Set measuring point with or without a label.

Keyword Arguments:
	label (str, optional) – Defaults to ‘Point’. Enter point label

Example:

with performance.point('Task A') as point:
    # do something
    point.message('Some Message)

Yields:	Point – new measuring point

results()¶: Print the performance results in a human-readable format.

set_formatter(formatter)¶

Set a formatter for human readable output.
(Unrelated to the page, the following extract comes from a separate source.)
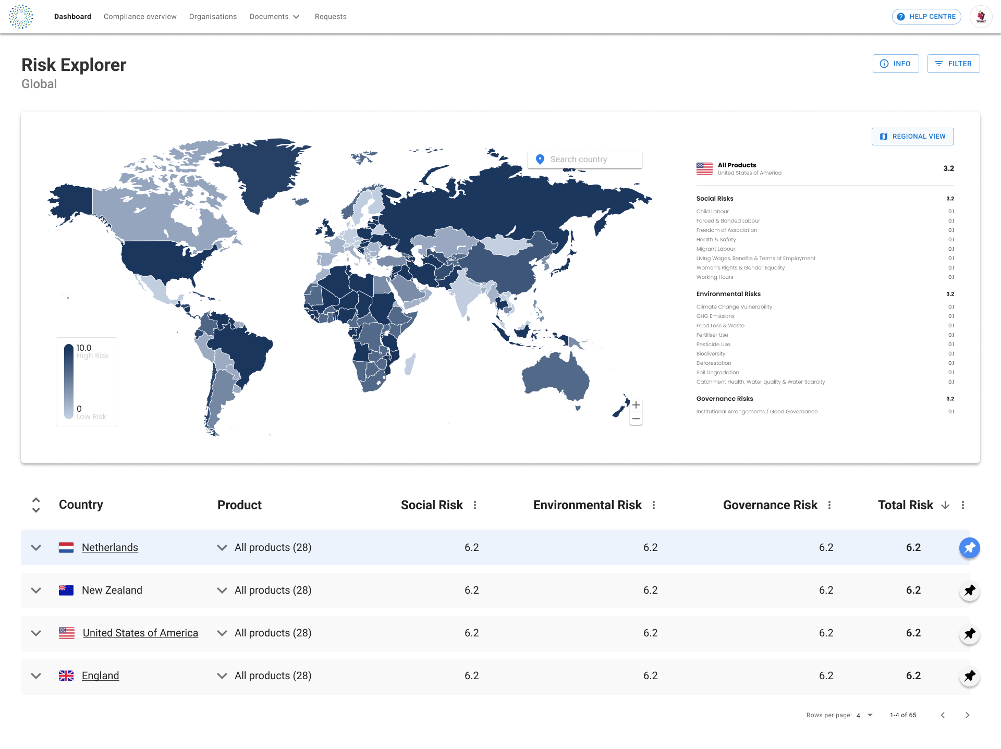Expand the Netherlands row chevron
Viewport: 1001px width, 749px height.
36,548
Parameters:	formatter (Formatter) – Human-readable output formatter

static standard_deviation(numbers)¶

Calculate the standard deviation.

Parameters:	numbers (list) – List of numbers
Returns:	Standard Deviation
Return type:	float

class experimentum.Experiments.Performance.Point(label, iter_id=None)¶

Bases: object

Measuring Point Data Structure.

Keeps track of execution time and memory consumption. You can also append messages to a point to keep track of different events. Each message contains the time since the last message was logged and the message content itself.

label¶

Label of the point.

Type:	str

id¶

Id to keep track of same points when iterating.

Type:	int

start_time¶

Startpoint Timestamp.

Type:	float

stop_time¶

Endpoint Timestamp.

Type:	float

start_memory¶

Memory consumption on start.

Type:	int

stop_memory¶

Memory consumption on end.

Type:	int

messages¶

List of optional messages.

Type:	list

subpoints¶

List of optional subpoints.

Type:	list

message(msg)¶

Set a message associated with the point.

Parameters:	msg (str) – Enter message

to_df()¶

Transform point to dataframe.

Returns:	Dataframe
Return type:	dict

to_dict()¶

Return all measured attributes and messages as a dictionary.
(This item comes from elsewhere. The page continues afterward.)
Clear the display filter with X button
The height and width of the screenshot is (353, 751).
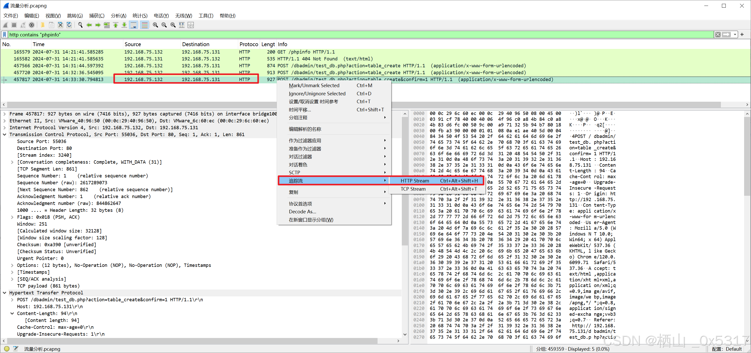(x=717, y=35)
Returns:	measured attributes and messages.
Return type:	dict

experimentum.Experiments.Performance.memory_usage()¶

Return the memory usage of the current process.

Note

Thanks to Fabian Pedregosa for his overview of different ways to determine the memory usage in python. http://fa.bianp.net/blog/2013/different-ways-to-get-memory-consumption-or-lessons-learned-from-memory_profiler

Returns:	used bytes.
Return type:	float

Module contents¶

Provides the main entry point and some utilities for running experiments.

Import App, Experiment and Performance so that they can be easly imported by other packages/modules.